Seguridad de los alimentos
- No ingiera ningún alimento que pueda haber entrado en contacto con agua de crecidas.
- Deseche cualquier alimento que no esté en un envase a prueba de agua si existe la posibilidad de que haya entrado en contacto con agua de crecidas. Los envases de alimentos que no son a prueba de agua incluyen los de tapa rosca, tapa a presión, tapa extraíble y tapa de borde fruncido. Además, deseche las cajas de cartón de fórmula, leche o jugo y los alimentos enlatados de fabricación casera si entraron en contacto con el agua de crecidas, ya que no se pueden limpiar ni desinfectar de forma eficaz.
- Revise los alimentos enlatados y deseche cualquier alimento envasado en latas dañadas. El daño de las latas es evidente por la hinchazón, filtración, perforaciones, agujeros, grietas, oxidación extensa o aplastamiento o abolladura de tal magnitud que evite amontonar o abrir las latas con un abrelatas de rueda manual.

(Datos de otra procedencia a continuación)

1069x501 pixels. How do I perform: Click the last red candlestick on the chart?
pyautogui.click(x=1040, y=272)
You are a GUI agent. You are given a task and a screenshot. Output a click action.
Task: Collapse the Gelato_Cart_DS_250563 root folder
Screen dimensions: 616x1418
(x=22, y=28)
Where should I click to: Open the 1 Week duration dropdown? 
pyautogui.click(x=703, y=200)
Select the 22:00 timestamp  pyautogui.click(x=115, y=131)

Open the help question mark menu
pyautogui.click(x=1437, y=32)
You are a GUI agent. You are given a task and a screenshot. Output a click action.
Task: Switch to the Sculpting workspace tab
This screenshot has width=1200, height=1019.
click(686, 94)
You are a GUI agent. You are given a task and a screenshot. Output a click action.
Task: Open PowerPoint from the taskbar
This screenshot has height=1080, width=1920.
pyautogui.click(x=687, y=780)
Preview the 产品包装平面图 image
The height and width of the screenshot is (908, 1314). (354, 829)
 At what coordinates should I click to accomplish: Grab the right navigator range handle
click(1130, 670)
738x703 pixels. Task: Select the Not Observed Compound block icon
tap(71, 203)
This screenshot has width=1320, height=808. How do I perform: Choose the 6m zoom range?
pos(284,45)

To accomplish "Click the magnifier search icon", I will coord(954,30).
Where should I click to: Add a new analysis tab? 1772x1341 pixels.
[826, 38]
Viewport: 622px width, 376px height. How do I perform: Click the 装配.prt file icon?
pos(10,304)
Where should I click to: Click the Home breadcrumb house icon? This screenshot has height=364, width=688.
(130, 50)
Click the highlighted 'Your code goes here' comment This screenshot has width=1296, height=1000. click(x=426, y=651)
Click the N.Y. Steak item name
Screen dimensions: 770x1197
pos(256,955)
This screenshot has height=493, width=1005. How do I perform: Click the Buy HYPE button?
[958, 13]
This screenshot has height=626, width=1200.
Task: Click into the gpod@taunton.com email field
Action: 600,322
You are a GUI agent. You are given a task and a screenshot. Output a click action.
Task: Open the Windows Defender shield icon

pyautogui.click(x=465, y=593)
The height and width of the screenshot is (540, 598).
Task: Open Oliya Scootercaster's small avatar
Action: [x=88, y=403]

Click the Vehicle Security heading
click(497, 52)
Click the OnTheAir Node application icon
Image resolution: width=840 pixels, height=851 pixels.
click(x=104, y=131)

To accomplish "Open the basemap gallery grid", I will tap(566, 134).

- Los alimentos preparados comercialmente que no presenten daño y que estén en latas de metal y en envases flexibles herméticos (por ejemplo, envases flexibles de jugo o de pescado y mariscos no perecibles) se pueden salvar si hace lo siguiente:
- Retire las etiquetas, si se pueden sacar, ya que pueden albergar suciedad y bacterias.
- Lave bien las latas o envases flexibles herméticos con jabón y agua caliente si está disponible.
- Cepille o limpie cualquier tipo de suciedad o cieno.
- Enjuague las latas o envases herméticos flexibles con agua que sea segura para beber, si tiene, ya que la suciedad o los restos de jabón disminuyen la eficacia de la desinfección con cloro.
- Luego, desinféctelos por inmersión de una de las siguientes dos formas:
- colóquelos en agua, haga hervir el agua y deje hervir durante 2 minutos; o
- colóquelos en una solución preparada recientemente de 1 cucharada de cloro doméstico líquido sin aroma por galón de agua de beber (o el agua más clara y limpia disponible) durante 15 minutos.
- Deje secar al aire las latas o envases herméticos flexibles durante 1 hora como mínimo antes de abrir o guardar.
- Si las etiquetas se pueden sacar, vuelva a etiquetar las latas o envases herméticos flexibles indicando la fecha de vencimiento (si está disponible) con un rotulador.
- Los alimentos en latas o envases herméticos flexibles reacondicionados se deben usar lo antes posible después de lo anterior.
- Cualquier formula para bebés en envases de metal reacondicionados se debe diluir en agua para beber limpia.
- Lave bien las ollas metálicas, los platos de cerámica y los utensilios (incluidos los abrelatas) con jabón y agua caliente si está disponible. Enjuáguelos y luego desinféctelos hirviéndolos en agua limpia o sumergiéndolos durante 15 minutos en una solución de 1 cucharada de cloro doméstico líquido sin aroma por galón de agua de beber (o el agua más clara y limpia disponible).
- Lave bien los mesones con jabón y agua caliente si está disponible. Enjuáguelos y luego desinféctelos aplicando una solución de 1 cucharada de cloro doméstico líquido sin aroma por galón de agua de beber (o el agua más clara y limpia disponible). Deje que se sequen al aire.